REQUIREMENT: Give back the line containing "Image resolution: width=574" along with every line after it, exactly, until the entries end.

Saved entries
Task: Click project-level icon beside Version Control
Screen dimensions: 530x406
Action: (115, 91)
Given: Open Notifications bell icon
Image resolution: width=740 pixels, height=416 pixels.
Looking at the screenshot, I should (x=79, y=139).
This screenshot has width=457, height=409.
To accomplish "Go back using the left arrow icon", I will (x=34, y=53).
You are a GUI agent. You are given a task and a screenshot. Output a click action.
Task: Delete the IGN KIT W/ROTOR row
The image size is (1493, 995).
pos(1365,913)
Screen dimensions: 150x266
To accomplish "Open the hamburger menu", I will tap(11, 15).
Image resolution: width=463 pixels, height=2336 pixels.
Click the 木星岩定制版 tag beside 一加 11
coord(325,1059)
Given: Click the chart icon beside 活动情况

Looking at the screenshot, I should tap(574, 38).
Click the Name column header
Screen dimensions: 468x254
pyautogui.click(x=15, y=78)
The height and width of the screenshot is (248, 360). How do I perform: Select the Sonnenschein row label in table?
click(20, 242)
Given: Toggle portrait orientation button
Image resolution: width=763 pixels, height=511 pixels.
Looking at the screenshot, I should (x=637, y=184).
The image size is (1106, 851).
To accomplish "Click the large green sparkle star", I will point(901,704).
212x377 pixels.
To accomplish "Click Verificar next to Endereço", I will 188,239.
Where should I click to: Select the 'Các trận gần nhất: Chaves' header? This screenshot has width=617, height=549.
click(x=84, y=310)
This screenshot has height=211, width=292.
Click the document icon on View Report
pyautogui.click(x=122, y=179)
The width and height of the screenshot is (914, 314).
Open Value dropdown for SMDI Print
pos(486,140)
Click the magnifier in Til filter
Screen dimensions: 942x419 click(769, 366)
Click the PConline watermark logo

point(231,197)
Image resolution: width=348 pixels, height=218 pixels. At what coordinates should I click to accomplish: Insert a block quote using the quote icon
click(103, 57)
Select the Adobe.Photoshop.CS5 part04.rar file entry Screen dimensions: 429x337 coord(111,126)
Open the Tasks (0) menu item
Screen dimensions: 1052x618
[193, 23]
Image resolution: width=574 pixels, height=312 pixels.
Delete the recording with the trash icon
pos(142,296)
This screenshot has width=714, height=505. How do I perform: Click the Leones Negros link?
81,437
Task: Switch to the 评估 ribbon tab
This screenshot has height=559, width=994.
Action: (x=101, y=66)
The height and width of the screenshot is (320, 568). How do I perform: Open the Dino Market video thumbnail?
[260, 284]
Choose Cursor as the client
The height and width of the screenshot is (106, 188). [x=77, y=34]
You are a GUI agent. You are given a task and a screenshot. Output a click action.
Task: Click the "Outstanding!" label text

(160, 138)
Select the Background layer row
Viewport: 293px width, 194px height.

REPLY TO THE EXERCISE:
Image resolution: width=574 pixels, height=312 pixels.
Delete the recording with the trash icon
pos(142,296)
This screenshot has width=714, height=505. How do I perform: Click the Leones Negros link?
81,437
Task: Switch to the 评估 ribbon tab
This screenshot has height=559, width=994.
Action: (x=101, y=66)
The height and width of the screenshot is (320, 568). How do I perform: Open the Dino Market video thumbnail?
[260, 284]
Choose Cursor as the client
The height and width of the screenshot is (106, 188). [x=77, y=34]
You are a GUI agent. You are given a task and a screenshot. Output a click action.
Task: Click the "Outstanding!" label text

(160, 138)
Select the Background layer row
Viewport: 293px width, 194px height.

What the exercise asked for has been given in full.